McLean adds grader to its mine utility vehicle catalog
24 February 2022
Canadian OEM launches purpose-built road grader for the underground environment.
With the first-ever MacLean GR5 underground road grader shipped to a mine in Africa and additional units scheduled for factory production, the company said its latest addition to its Mine-Mate utility vehicle line-up is ready to be introduced to the mining world.
The story of the GR5 mining grader started in 2018 when the company collaborated with the specialty engineering firm Medatech to retrofit a battery electric grader for Borden Gold in northern Ontario (then owned and operated by Goldcorp). Based on the engineering and manufacturing experience gleaned from this one-off custom project, MacLean said it then embarked on a collaborative process to better understand the grader vehicle category, so it could be successfully adapted from road to underground mining applications.
Working closely with road grader industry professionals from a former Canadian grader OEM with decades of respected industry expertise, MacLean went back to the drawing board to develop a fit-for-purpose design for the underground environment.
“When we designed the GR5 Grader we started from the ground-up, where we literally began with a clean slate and developed the rig using the latest in proven technologies and components,” said Dan Stern, senior product manager, MacLean, Collingwood, Ontario, Canada. “The GR5’s cab environment, for example, was developed using an Oculus Rift VR headset to map out placement of controls, verify visibility and sightlines, and ultimately get a good sense of what this rig would feel like to operate before any steel was cut.”
While most products in this category tend to be considered too lightweight for the work, said the company, the GR5 is sized to match the tractive effort and drawbar pull of full-sized surface graders.
The unit uses a CANbus control system that allows joystick control technology to be deployed for steering and application functions simultaneously to ease operator comfort and control, said the company, while also boasting an onboard vehicle telemetry package that can monitor the performance and health of the vehicle.

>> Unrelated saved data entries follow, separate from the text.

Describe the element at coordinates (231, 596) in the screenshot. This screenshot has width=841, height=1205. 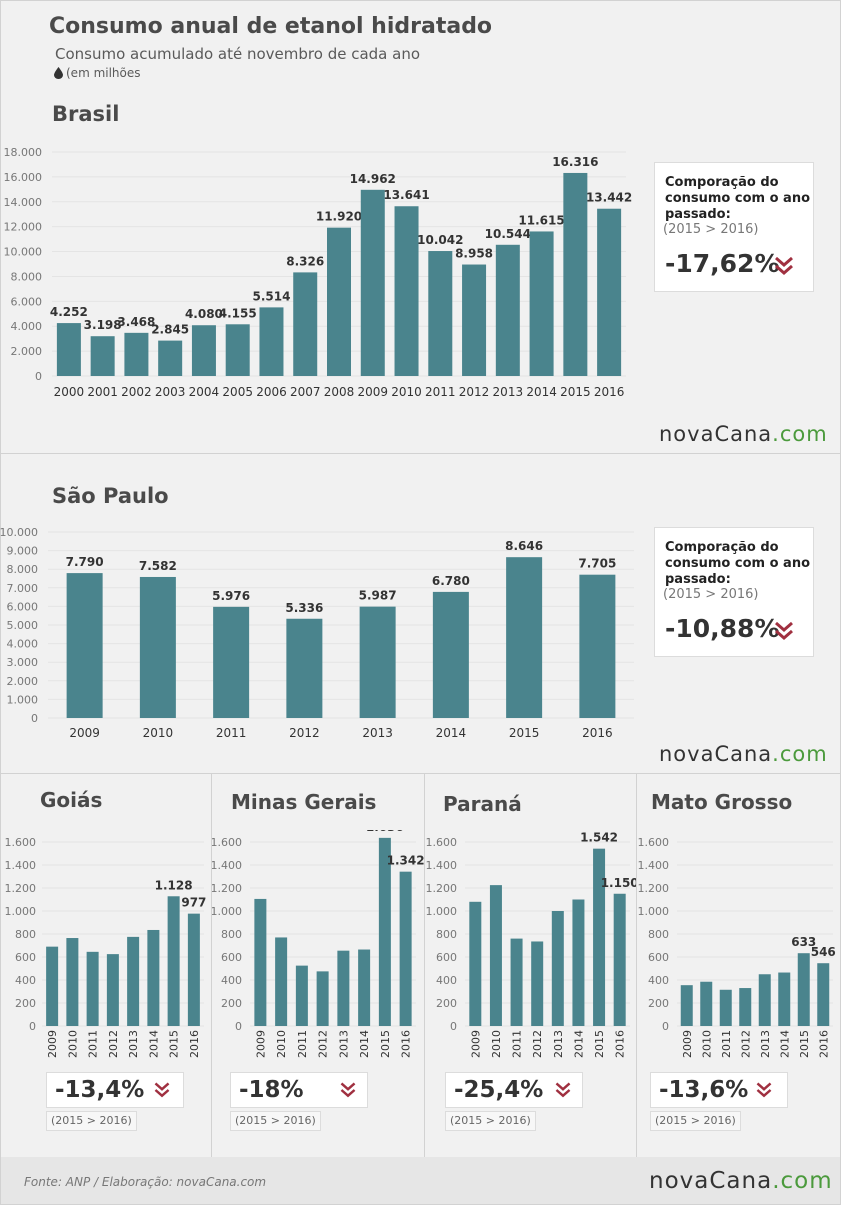
I see `data-label: 5.976` at that location.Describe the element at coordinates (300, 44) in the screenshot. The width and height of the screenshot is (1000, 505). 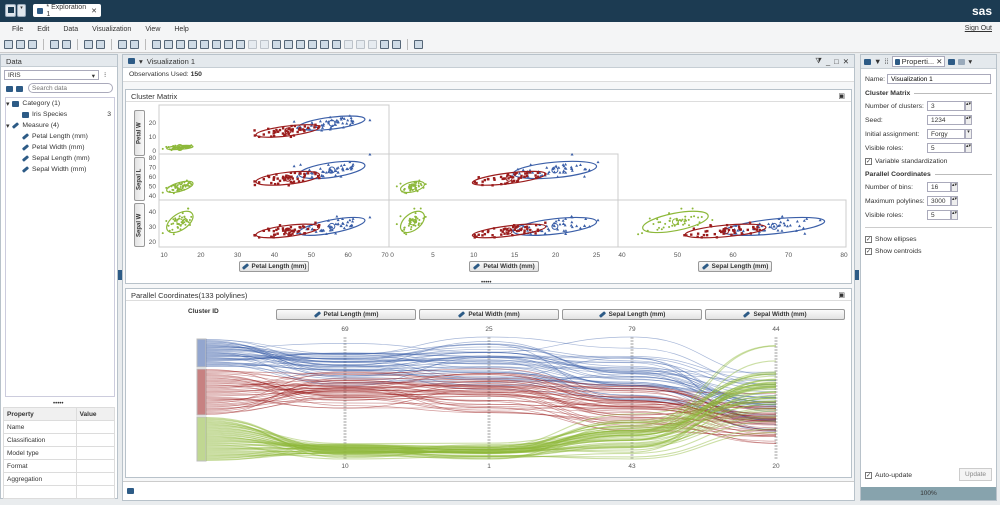
I see `geo-icon` at that location.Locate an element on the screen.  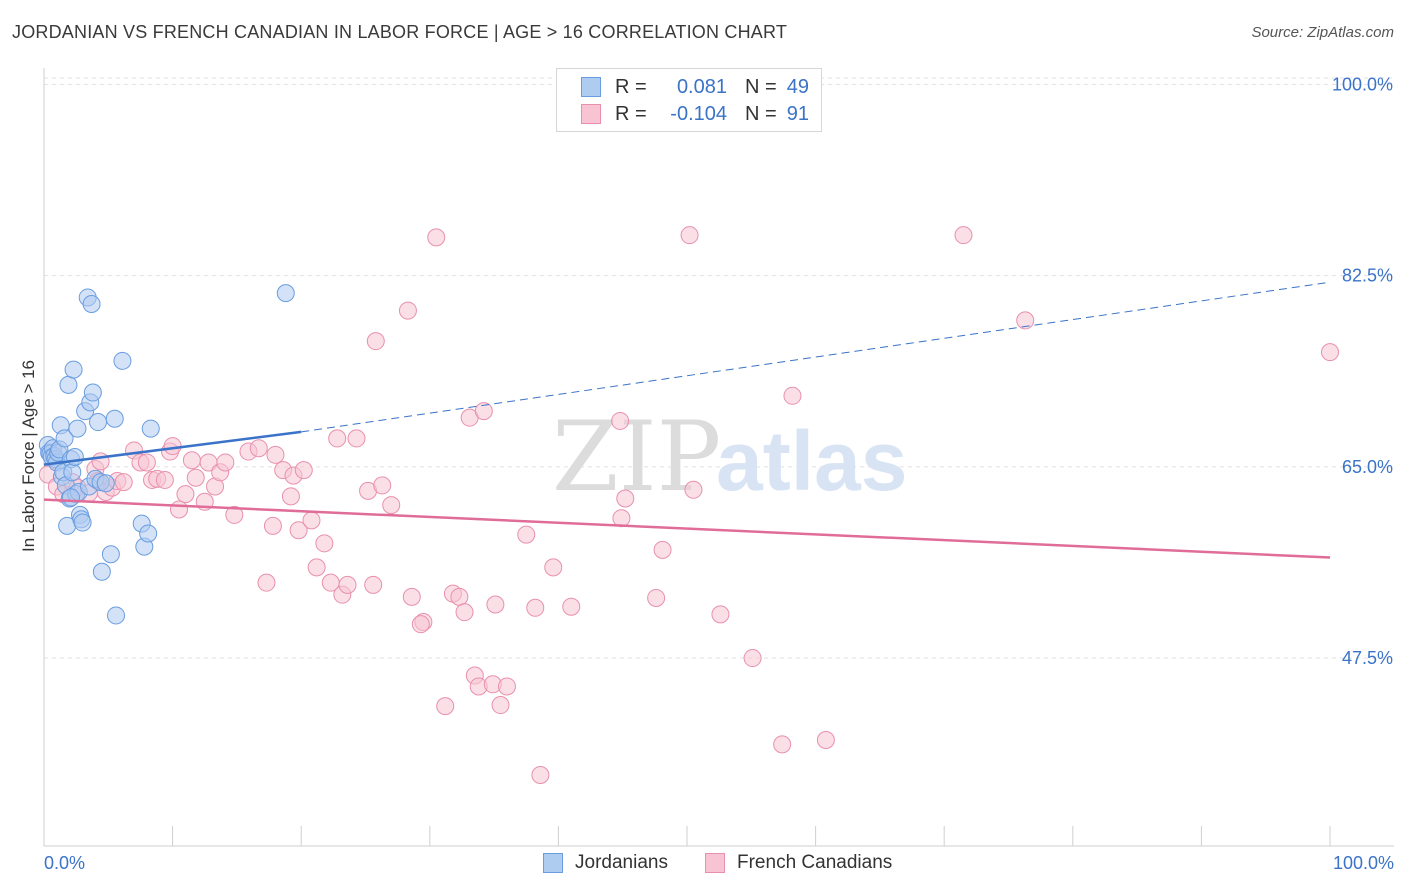
n-value-french-canadians: 91 is located at coordinates (798, 114). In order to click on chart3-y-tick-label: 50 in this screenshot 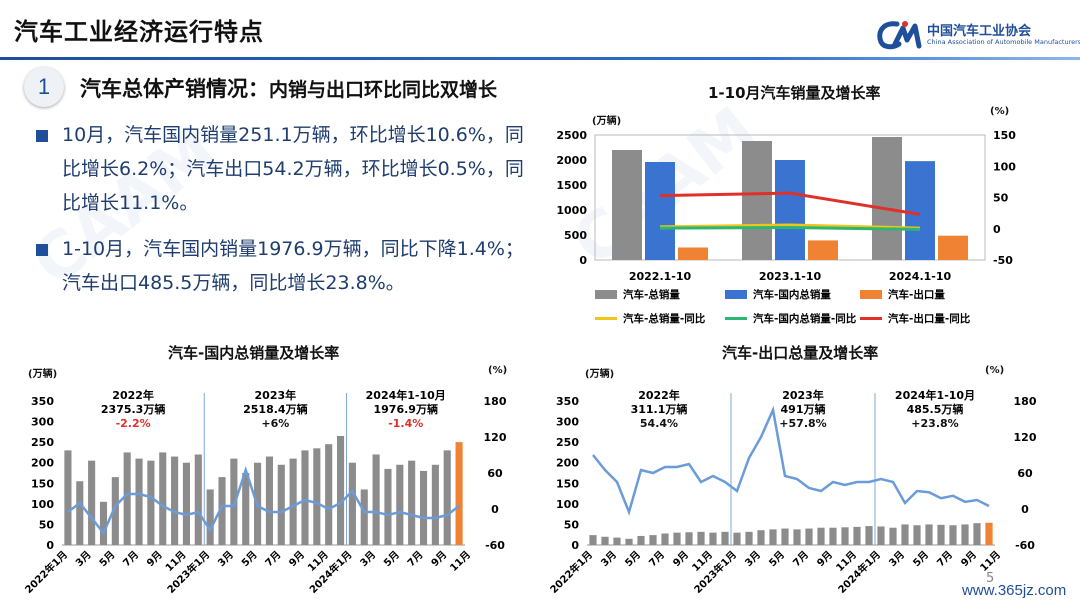, I will do `click(572, 524)`.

The unit can be either battery electric or diesel-powered, and comes equipped standard with a six-wheel infinitely adjustable drive system using dual hydrostatic motors and active traction control. MacLean sold its first battery electric vehicle in 2016.
“The product development approach on this unit is a great example of what we like to call MacLean ‘Application Intelligence’, where we take our mobile equipment engineering expertise and combine it with our knowledge of the mining environment to design units that are fit for the job they need to do underground,” said David Jacques, vice president of Engineering, MacLean. “We truly believe we’ve ‘made the grade’ and developed a winning product that leverages our core knowledge of the underground environment and combines it with application knowledge from grader design experts to address the actual needs of the mining industry – it all comes back to our Application Intelligence.”
Size, maneuverability, visibility, simplicity and ruggedness were key design factors, said Maclean. The unit is similar in height to the rest of the MacLean utility vehicle product line, designed to work optimally in 5 m x 5 m headings. The unit’s design also includes a combination of frame articulation and front wheel-steering, which the company said will minimize its turning radius underground and its moldboard system uses a simpler design than its surface grader counterparts to ensure durability and reliability.
“The state of ramps is always an important factor in a mine’s haulage performance, and it becomes even more important in the context of full-fleet electrification that mining companies around the globe are actively pursuing,” said Maarten van Koppen, vice president of Product Management at MacLean. “I know this first-hand from my time as a mining engineer at Borden Gold, where I was part of the team responsible for designing and developing that project. To maximize the benefits of down-ramp energy regeneration, mines need well-maintained roadbeds, and we’ve got the solution.”